To that end, in the 17 years since the martyrdom of Muhammad, by far the most high ranking targets of the Israeli army in Um al-Khair have been peaceful, inanimate objects – their traditional Bedouin oven, among the kind of objects Pierre Nora coined “les lieux de mémoire” in 1989, as well as a proposed community garden – the first of which has been built or rebuilt and subsequently destroyed 3 times over, and the other disallowed before construction could even begin (though there’s an international campaign to support it anyway).
As Tariq, a budding community leader, said, “The soldiers that try to break us aren’t enemies of terrorism. They don’t like us, but even they know we are not terrorists. They are enemies of life. They are enemies of our presence here. Look at the oven, the garden.”
Clearly the real threat isn’t any one person, but anything palpable for Palestinians to hold on to, and with it the motivation to continue resisting. Homes, homelands, even ovens and community gardens are brought to ashes – as Israel admits with shameless candor – to make room for people of a different ethnicity.
Taken together, what happened to Muhammad the individual and what’s happening to Um al-Khair’s lifeblood structures span the spectrum of violence, from physical to structural. Though they’re specific to Um al-Khair, they speak volumes about the post-1948 Palestinian story.

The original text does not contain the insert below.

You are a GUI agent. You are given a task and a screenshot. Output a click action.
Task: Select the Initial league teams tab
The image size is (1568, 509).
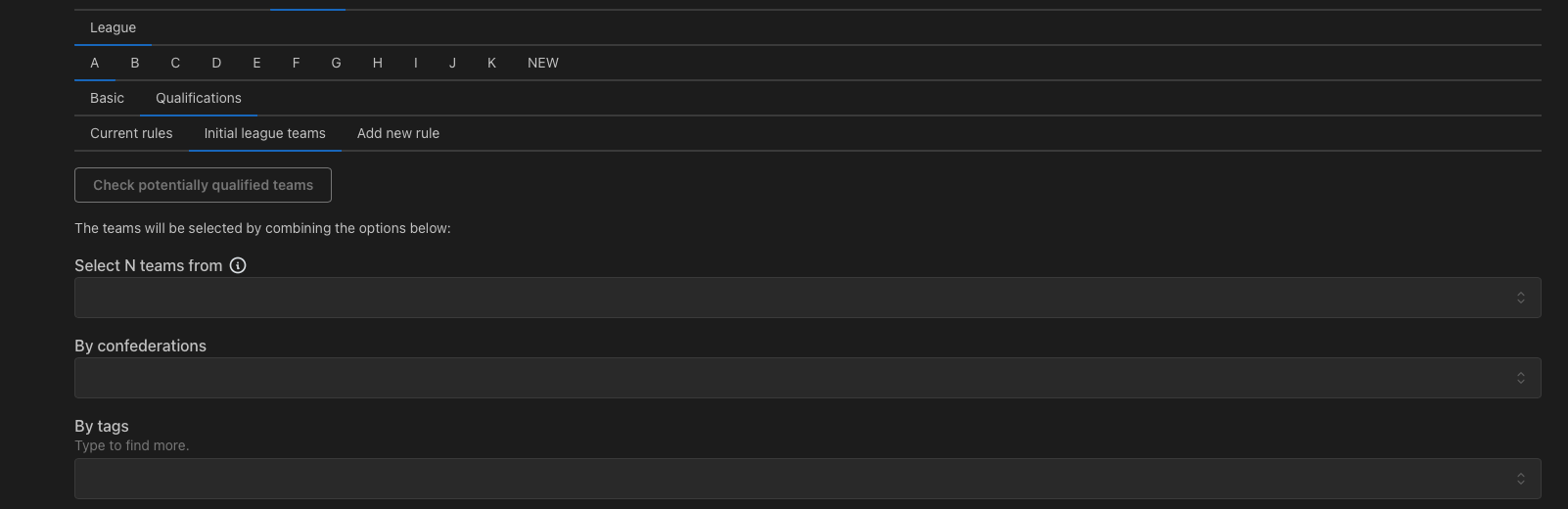[264, 133]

The notion that a bread oven or community garden could be threatening should be preposterously silly and, at the same time, make all the sense in the world when the very acknowledgement of a Palestinian people is threatening to an ideology whose implementation required their ethnic cleansing. After all, one of the most repeated go-to’s for stewards of Zionism – that Palestine was “a land without a people” – reveals itself as the only option short of confronting the question of what happened to those people, and who was responsible.
The result was that incorrect and racist revision: pre-1948 Palestine – a rich bastion of culture, cuisine, art, music, academia – was really a land of zero cities. After all, it didn’t even have a people.

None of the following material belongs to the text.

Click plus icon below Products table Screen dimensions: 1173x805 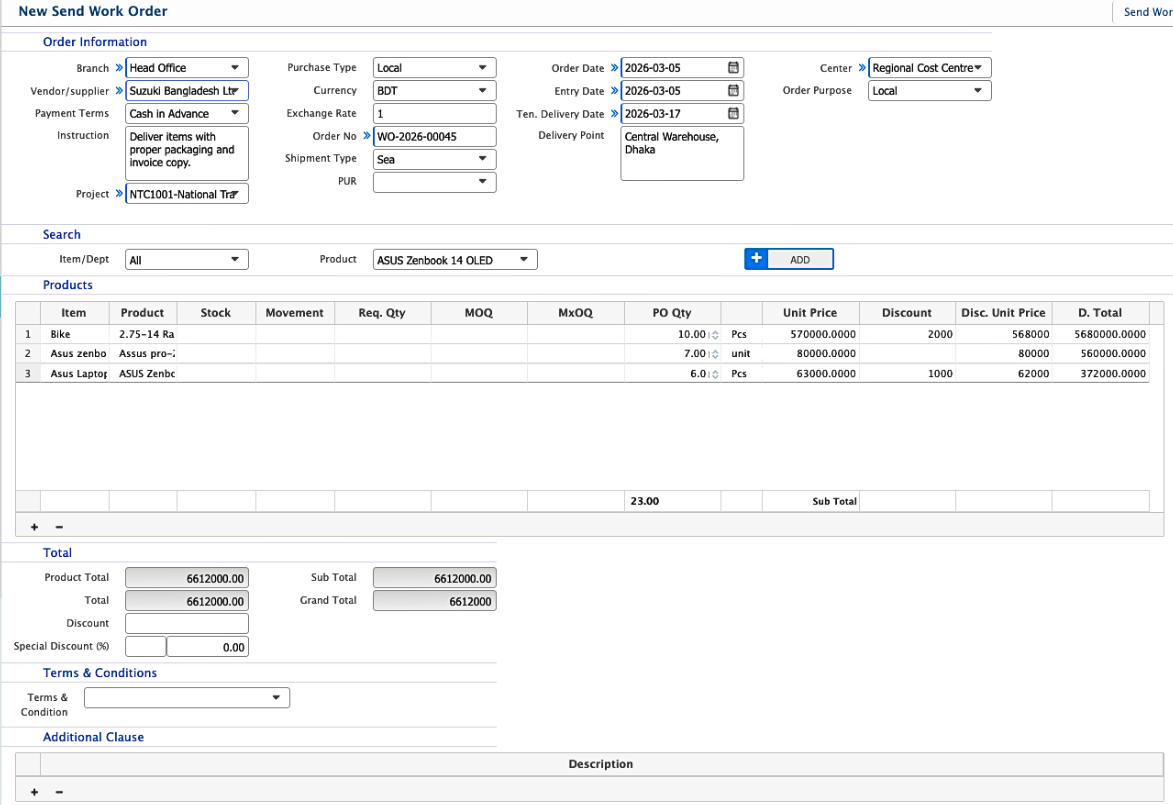point(35,527)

Of course, any rational person knows that Palestinians do exist, and that they didn’t come to Palestine simply to meet the arriving Jewish immigrants with weapons. Sentient, living evidence for this – for the bustling Palestinian society and what happened to it – exists in refugee camps in- and outside of Palestine to this day.

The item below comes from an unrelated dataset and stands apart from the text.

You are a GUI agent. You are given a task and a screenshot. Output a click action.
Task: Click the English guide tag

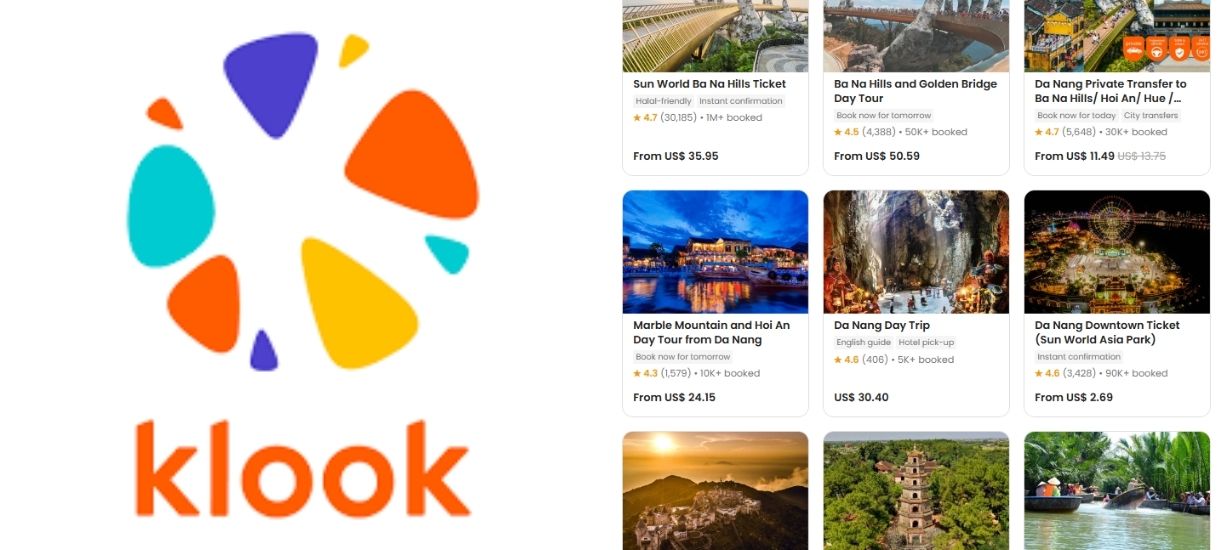863,342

Since 2007, roughly 20 families from Um al-Khair have joined them, after the State of Israel – not a rogue extremist, not an individual settler, but the real-life manifestation of Zionism – has come to their village to make them homeless. This, unfortunately, is what defines the struggle at large for many indigenous Palestinians – to stay and survive at all under the threat of expulsion and extermination. There’s been virtually no evidence even of an attempt to maintain a second-class, exploitable Palestinian population, making this – what’s occurring in the West Bank and Gaza as opposed to the State of Israel – not apartheid, but unvarnished ethnic cleansing.
And so, ceding for a moment the possibility that Um al-Khair’s situation is controversial, the fact remains that the international community has yet to be told what justifies it. What justifies the fact that the people with the deed to the land, who’ve lived completely on the straight and narrow, without sin and within the law, are forced to stand there crying out for help, physically weak from humankind’s deepest sadness – the gutting, emptying kind that you feel in your body – as a Caterpillar D9 military bulldozer thunders to life and starts towards their home.